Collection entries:

^^^^

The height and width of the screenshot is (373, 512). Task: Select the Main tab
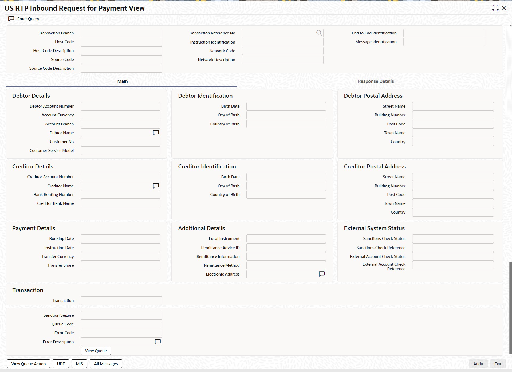coord(123,81)
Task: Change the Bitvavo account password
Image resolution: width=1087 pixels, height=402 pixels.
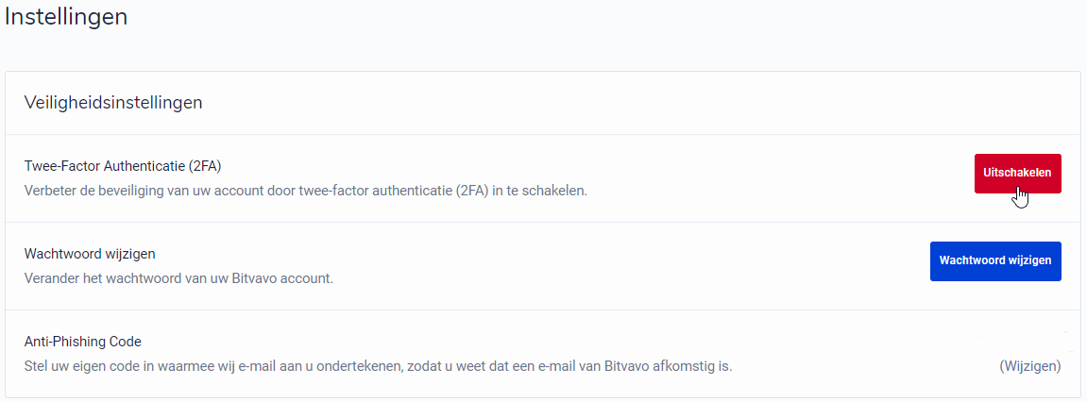Action: pyautogui.click(x=995, y=260)
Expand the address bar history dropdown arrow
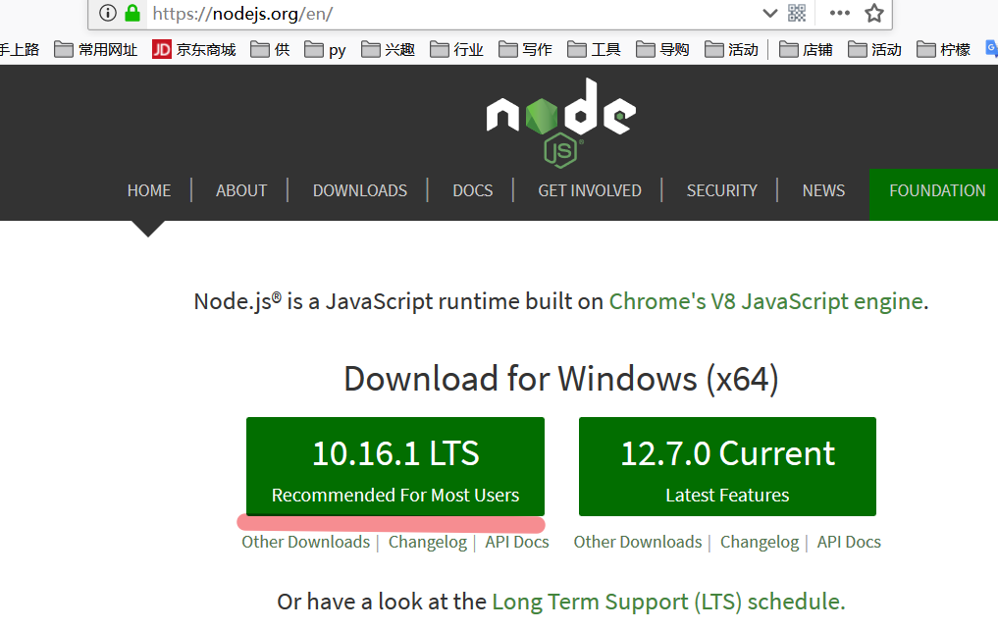This screenshot has width=998, height=630. click(770, 14)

^^^^

Before answering, please find the line containing "Task: Change the Bitvavo account password" above, then copy exactly from it through the last line of the entries, both included, without pictures.

SOLUTION BELOW
Task: Change the Bitvavo account password
Image resolution: width=1087 pixels, height=402 pixels.
Action: pyautogui.click(x=995, y=260)
Expand the address bar history dropdown arrow
This screenshot has width=998, height=630. click(770, 14)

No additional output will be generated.